The merge throttling seems to be enabled by default (index.merge.scheduler.auto_throttle setting). I am wondering what are the values index.merge.scheduler.max_thread_count and index.merge.scheduler.max_merge_count settings have? How many CPUs you have allocated per node?

@reta
Not seeing the setting in the cluster or index level. I guess it just uses the default one.
I guess it’s the default:

Math.max(1, Math.min(4, Runtime.getRuntime().availableProcessors() / 2))

What number for trying in your opinion?

  • index.merge.scheduler.max_thread_count:10
  • index.merge.scheduler.max_merge_count: 100

How many CPUs you have allocated per node?

This is the key point. I’m about to update this ticket with the recent tuning result. A very important setting of k8s while running OpenSearch. I left both CPU reservation and limit empty and thought that means no limitation to the OpenSearch pod. Unfortunately, it’s not true. When seeing the data node CPU hits 100% from OpenSearch API, the host of these k8s pods doesn’t have a busy CPU at all.
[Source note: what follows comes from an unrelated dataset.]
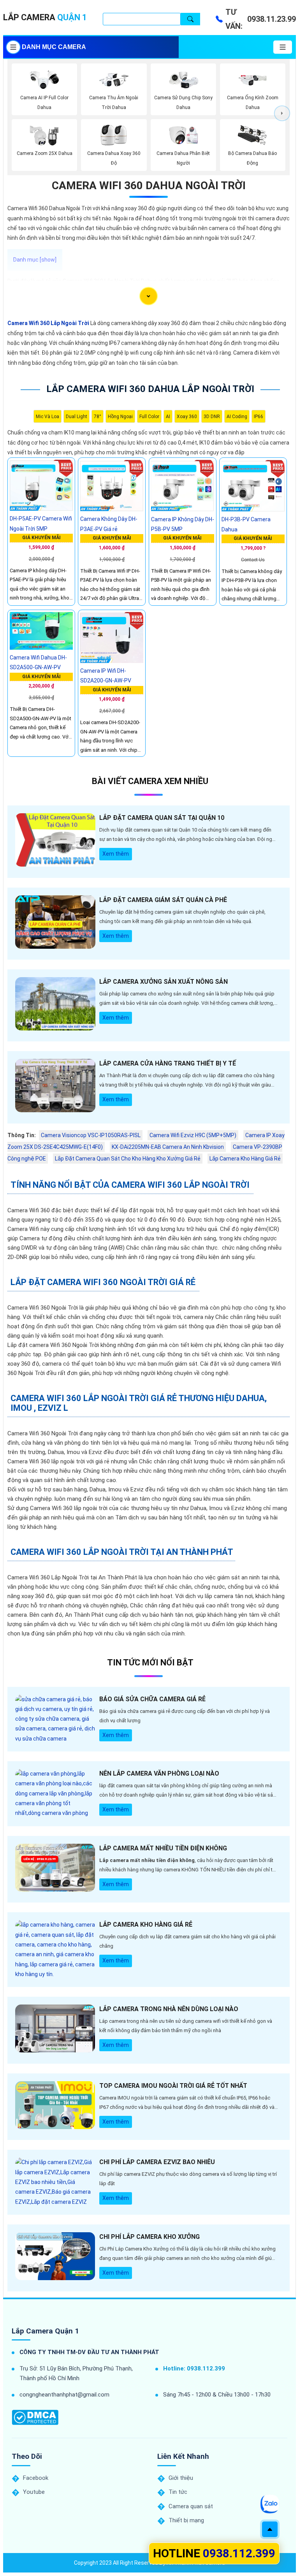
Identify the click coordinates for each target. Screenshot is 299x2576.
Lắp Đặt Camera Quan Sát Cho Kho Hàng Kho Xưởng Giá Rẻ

Finally, it you set the reservation and limit to a certain number, it ensure the requested CPU times are reserved for the pod in k8s. THIS IS SO IMPORTANT. Our OpenSearch on k8s runs 4x faster for indexing and searching. It can be faster to have more CPU reservation but there’re other services in the k8s cluster. The current setting already meets our requirement. The CPU usage burst to limit under heavy loading and down to 25~40% for normal traffic.